I think probably the assumption when that code was written (and it's
been there for a very long time) was that, even if libvirt didn't setup
a dhcp server, the admin was likely to setup their own. And possibly
they were also concerned that independently adding your own dhcp rule in
the case that you also setup your own external dhcp server could end up
with libvirtd's REJECT rule for the network blocking the dhcp packets
before they could ever be allowed (depending on whether the rules were
added before or after libvirtd was started).
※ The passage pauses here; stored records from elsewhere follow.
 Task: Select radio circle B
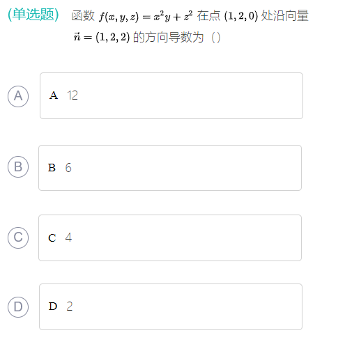tap(18, 166)
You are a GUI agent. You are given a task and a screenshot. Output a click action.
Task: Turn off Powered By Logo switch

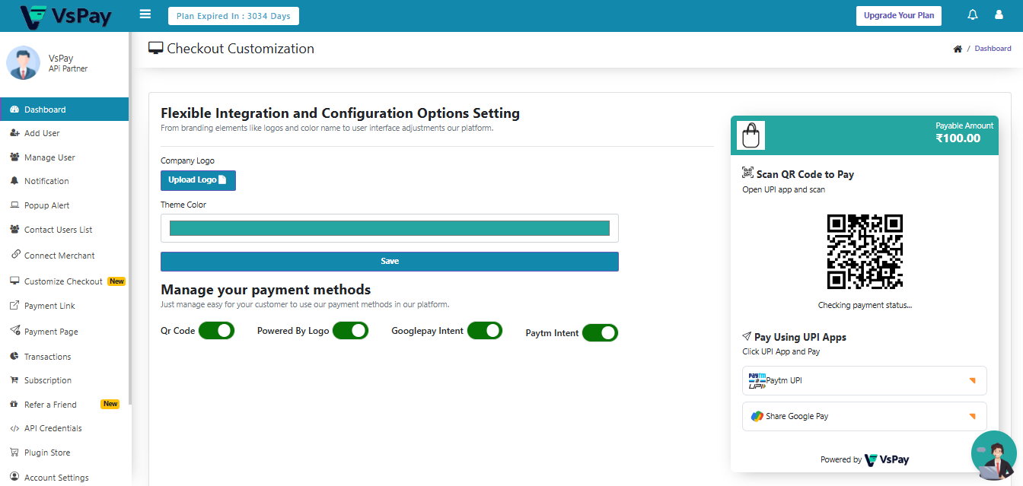(x=350, y=331)
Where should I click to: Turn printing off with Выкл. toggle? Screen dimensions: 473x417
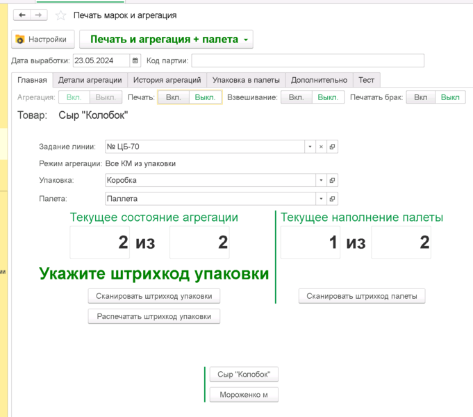(205, 97)
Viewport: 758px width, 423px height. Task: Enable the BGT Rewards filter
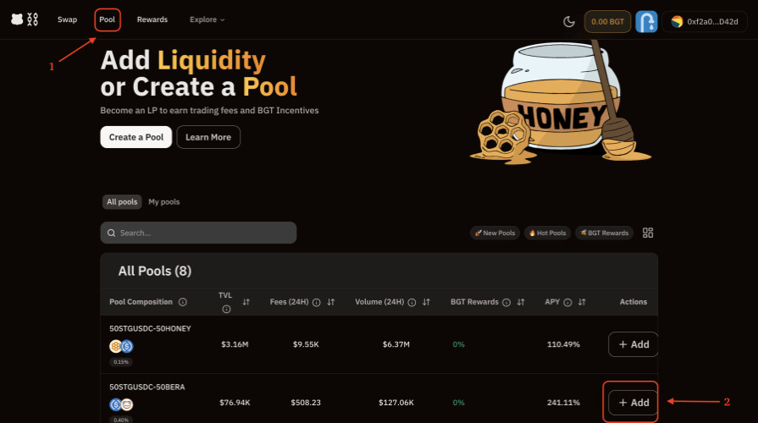604,233
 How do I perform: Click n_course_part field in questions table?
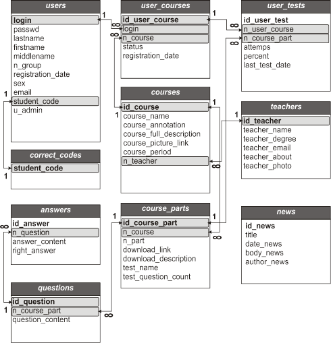55,311

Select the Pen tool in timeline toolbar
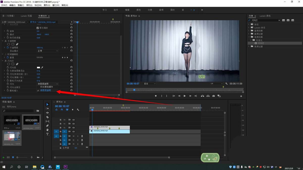pyautogui.click(x=47, y=126)
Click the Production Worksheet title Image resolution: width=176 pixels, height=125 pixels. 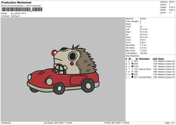(16, 3)
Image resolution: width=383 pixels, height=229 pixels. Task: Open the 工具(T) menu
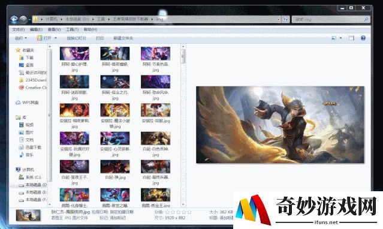coord(72,29)
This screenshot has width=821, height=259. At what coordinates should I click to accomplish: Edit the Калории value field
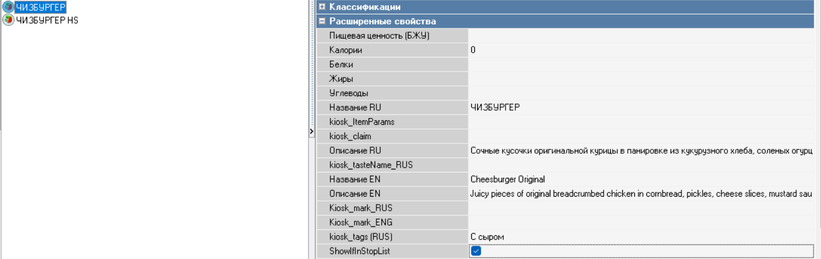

However, when I look at the rules today (on a Fedora 17 system), it
doesn't look that way. libvirt only REJECTs in the FORWARD table, not in
the INPUT table (where the rule to allow incoming dhcp would be added).
The real problem today, of course, is that making this rule conditional
is changing the behavior of libvirt in a way that could break a working
config on upgrade, and that's generally not well accepted. Does anyone
else have an opinion on this?
> 2) when firewalld is not running, it should perhaps log a warning, but
> not abort the network start.
As far as I've seen (on Fedora 17 and Fedora 18), if firewalld isn't
running, libvirtd will still start, and will start its networks too - it
just directly calls iptables, rather than going through firewalld
(firewall-cmd).
What is your platform, and what version of libvirt are you running?